DIRECTIONS: State the number of lines in these records that include the string "computer", and say nothing more.

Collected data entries
....................

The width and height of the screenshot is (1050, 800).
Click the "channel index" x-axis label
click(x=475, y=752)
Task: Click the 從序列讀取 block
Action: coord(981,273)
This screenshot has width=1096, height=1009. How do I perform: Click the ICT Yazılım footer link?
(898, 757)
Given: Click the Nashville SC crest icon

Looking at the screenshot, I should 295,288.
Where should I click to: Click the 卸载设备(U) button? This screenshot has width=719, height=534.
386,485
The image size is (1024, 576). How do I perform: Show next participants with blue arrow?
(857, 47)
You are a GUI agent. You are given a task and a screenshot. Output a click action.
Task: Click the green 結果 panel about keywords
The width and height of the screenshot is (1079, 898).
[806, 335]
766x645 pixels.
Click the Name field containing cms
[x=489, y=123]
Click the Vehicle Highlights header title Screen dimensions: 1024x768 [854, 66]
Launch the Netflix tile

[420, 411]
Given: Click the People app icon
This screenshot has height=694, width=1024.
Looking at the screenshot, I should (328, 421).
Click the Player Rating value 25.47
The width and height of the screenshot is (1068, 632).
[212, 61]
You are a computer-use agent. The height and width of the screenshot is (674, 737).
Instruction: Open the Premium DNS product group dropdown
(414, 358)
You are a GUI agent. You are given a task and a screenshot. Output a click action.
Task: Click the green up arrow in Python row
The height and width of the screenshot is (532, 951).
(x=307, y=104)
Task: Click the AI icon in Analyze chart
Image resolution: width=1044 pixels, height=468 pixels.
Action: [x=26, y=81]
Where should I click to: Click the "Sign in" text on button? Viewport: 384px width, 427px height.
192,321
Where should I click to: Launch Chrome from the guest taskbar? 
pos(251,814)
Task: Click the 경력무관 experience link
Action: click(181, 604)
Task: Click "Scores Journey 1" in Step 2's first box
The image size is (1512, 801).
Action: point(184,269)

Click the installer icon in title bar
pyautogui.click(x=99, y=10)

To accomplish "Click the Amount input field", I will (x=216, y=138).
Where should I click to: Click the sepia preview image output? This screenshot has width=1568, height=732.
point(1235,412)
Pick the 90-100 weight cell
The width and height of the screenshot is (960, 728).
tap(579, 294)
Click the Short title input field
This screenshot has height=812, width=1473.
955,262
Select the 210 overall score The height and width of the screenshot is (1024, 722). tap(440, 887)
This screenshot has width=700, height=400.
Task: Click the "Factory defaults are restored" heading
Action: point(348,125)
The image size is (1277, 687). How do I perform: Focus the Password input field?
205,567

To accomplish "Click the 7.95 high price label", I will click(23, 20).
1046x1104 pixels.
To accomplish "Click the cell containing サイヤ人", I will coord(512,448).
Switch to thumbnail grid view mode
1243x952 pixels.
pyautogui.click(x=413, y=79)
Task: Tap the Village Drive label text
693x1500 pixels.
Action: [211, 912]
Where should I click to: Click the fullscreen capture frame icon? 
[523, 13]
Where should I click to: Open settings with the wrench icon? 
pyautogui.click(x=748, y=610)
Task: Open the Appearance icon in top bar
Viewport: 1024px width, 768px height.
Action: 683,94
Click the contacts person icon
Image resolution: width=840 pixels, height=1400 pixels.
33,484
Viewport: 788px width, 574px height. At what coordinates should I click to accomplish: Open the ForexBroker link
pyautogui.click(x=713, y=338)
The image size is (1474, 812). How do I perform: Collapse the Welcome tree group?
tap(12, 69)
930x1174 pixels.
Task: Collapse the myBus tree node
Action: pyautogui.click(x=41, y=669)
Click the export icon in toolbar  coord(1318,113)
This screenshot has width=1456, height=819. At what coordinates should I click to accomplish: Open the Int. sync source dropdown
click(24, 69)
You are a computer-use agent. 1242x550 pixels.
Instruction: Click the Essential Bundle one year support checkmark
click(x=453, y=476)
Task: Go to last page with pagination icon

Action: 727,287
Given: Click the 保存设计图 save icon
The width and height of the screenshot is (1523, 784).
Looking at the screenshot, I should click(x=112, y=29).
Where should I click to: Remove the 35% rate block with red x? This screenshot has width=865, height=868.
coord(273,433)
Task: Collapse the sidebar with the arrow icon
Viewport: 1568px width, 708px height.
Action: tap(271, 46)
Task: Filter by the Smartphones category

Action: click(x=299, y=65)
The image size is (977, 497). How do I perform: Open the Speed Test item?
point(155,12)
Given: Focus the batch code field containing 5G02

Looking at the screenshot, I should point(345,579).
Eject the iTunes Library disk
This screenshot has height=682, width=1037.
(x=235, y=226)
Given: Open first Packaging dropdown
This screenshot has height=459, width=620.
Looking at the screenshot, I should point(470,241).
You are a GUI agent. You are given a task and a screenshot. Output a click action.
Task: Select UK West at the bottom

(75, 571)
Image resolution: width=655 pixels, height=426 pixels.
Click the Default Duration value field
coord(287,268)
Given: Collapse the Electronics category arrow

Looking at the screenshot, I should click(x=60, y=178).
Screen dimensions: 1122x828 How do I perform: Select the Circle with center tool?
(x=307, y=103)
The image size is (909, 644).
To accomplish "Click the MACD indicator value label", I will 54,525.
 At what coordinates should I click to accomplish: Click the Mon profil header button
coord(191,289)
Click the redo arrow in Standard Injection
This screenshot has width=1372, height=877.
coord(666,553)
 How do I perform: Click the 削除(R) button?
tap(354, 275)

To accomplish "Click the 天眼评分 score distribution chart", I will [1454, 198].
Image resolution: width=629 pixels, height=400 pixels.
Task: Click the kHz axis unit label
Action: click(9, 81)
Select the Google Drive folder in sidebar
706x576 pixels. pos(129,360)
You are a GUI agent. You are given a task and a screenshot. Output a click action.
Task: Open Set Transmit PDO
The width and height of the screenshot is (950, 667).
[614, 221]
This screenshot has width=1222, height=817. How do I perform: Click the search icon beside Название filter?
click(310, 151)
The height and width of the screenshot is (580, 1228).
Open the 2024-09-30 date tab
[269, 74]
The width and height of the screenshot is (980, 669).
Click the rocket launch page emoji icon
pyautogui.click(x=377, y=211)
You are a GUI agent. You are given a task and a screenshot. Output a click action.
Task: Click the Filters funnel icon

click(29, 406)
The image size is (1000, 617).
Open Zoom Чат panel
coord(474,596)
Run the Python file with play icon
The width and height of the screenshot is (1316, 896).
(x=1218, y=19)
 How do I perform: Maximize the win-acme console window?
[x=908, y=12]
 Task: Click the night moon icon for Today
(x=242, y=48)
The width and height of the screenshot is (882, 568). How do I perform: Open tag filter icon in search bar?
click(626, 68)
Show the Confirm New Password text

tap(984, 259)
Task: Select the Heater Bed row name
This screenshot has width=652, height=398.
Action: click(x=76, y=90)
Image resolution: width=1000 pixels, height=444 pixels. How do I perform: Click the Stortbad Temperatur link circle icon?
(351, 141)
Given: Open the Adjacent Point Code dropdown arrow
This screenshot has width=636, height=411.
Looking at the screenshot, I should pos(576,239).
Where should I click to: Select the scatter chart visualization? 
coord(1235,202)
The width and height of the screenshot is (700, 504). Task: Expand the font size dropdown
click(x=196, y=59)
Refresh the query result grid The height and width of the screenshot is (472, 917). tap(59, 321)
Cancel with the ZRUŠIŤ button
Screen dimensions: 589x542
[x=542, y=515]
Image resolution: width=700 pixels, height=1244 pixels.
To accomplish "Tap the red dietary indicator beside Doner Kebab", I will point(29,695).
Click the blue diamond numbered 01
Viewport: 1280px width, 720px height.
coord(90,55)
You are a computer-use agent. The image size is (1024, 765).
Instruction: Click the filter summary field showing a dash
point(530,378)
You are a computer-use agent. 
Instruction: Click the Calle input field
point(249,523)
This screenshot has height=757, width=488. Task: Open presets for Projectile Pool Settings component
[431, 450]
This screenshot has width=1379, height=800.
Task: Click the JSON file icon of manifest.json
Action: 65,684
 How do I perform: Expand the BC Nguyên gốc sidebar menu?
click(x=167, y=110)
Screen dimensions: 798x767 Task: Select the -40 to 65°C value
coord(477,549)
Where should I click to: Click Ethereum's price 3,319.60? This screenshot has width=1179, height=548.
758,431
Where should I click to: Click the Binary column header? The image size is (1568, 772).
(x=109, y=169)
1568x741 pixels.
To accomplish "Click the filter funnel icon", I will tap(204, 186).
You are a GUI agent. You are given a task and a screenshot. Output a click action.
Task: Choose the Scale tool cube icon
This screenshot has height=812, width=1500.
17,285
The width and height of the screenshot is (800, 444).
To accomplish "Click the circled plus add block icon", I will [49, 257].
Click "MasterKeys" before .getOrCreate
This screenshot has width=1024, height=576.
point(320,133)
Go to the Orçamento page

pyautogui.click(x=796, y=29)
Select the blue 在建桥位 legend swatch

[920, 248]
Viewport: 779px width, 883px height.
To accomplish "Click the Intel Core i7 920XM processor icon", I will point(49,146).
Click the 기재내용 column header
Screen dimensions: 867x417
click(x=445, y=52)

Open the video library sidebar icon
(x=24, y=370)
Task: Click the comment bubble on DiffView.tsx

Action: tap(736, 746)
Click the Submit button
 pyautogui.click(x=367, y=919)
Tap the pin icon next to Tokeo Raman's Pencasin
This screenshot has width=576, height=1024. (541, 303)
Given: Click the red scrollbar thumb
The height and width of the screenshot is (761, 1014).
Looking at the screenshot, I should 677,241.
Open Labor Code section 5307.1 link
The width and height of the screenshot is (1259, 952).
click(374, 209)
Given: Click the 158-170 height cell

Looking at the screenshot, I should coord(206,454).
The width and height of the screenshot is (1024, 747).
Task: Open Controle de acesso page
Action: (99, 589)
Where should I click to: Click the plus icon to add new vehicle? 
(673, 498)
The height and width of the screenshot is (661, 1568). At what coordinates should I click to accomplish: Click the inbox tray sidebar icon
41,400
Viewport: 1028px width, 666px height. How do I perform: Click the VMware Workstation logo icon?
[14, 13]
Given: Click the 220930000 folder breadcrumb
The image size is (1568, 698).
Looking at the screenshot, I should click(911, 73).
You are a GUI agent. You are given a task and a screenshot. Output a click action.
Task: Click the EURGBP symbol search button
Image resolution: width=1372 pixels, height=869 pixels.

....................

WRITTEN SOLUTION: 4